Current Grant
08/24 – 02/26
Dysferlinopathy is a genetic muscle condition with an autosomal recessive inheritance produced by mutations in the DYSF gene that encodes for the dysferlin protein [1]. As well as is seen in other muscular dystrophies, disease progression in dysferlinopathy is heterogenous. In the first paper published using COS-1 data [2], authors arrived to the conclusion that the rate of disease progression is variable and not linked to the initial phenotype [3]. They described that within the group of patients that had been symptomatic for at least 30 years, 1/3 were mildly or moderately affected, and a similar proportion of mild to moderate affected patients was seen in the group that had been symptomatic for less than 17 years, suggesting the presence of disease modifying factors [2]. Since that first publication, some other factors have been identified to influence disease progression, such as intense physical activity during teenage years [4] and higher baseline water T2 values in skeletal muscle MR scans [5].Our main aim is to identify factors that could predict disease progression and prognosis in dysferlinopathy patients. We are interested in exploring if the combination of genetic, clinical, biochemical and imaging variables could predict disease progression in dysferlinopathy by using artificial intelligence. This approach will help us to create algorithms to predict disease progression and identify what is the average weight of each individual variable in the final algorithm.

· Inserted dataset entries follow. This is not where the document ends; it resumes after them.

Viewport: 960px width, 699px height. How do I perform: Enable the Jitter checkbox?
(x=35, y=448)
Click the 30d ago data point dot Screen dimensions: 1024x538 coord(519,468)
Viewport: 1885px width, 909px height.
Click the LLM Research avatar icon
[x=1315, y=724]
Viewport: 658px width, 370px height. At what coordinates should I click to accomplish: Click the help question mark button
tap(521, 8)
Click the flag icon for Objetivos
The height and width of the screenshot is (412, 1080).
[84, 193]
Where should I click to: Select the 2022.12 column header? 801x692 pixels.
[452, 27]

To achieve this, we will work with the clinical, genetic, biochemical and imaging data obtained from the patients enrolled in COS1 natural history study. We will assess changes in these variables over time and classify patients into fast or slow progressors compared to the mean progression rate of the whole cohort. Then, we will create a machine-learning based pipeline to deal with data missingness, data re-sampling and/or data augmentation and automatic feature selection. The resulting data will be fed into a machine learning algorithm, proven to outperform other methods on medical datasets [12]. We will optimize, train and evaluate the model in a nested cross-validation to ensure that no bias is introduced during any of the steps and ensuring the reliability of the performance estimation. We will apply explainable AI techniques to ensure the predictions of the Machine Learning model are transparent and to extract knowledge from the final model that can be by researchers and clinicians.
This project is being led by Prof. Jordi Diaz-Manera, working along Jose Verdú Diaz and Dr Carla F Bolaño Diaz at the John Walton Muscular Dystrophy Research Centre.
[1] Aoki M, Takahashi T. Dysferlinopathy. In: Adam M P, et al ed. GeneReviews((R)). Seattle (WA), 1993.
[2] Harris E, Bladen CL, Mayhew A, et al. The Clinical Outcome Study for dysferlinopathy: An international multicenter study. Neurol Genet 2016;2:e89.
[3] Moore U, Gordish H, Diaz-Manera J, et al. Miyoshi myopathy and limb girdle muscular dystrophy R2 are the same disease. Neuromuscul Disord 2021;31:265-280.
[4] Moore UR, Jacobs M, Fernandez-Torron R, et al. Teenage exercise is associated with earlier symptom onset in dysferlinopathy: a retrospective cohort study. J Neurol Neurosurg Psychiatry 2018;89:1224-1226.
[5] Moore U, Caldas de Almeida Araujo E, Reyngoudt H, et al. Water T2 could predict functional decline in patients with dysferlinopathy. J Cachexia Sarcopenia Muscle 2022;13:2888-2897.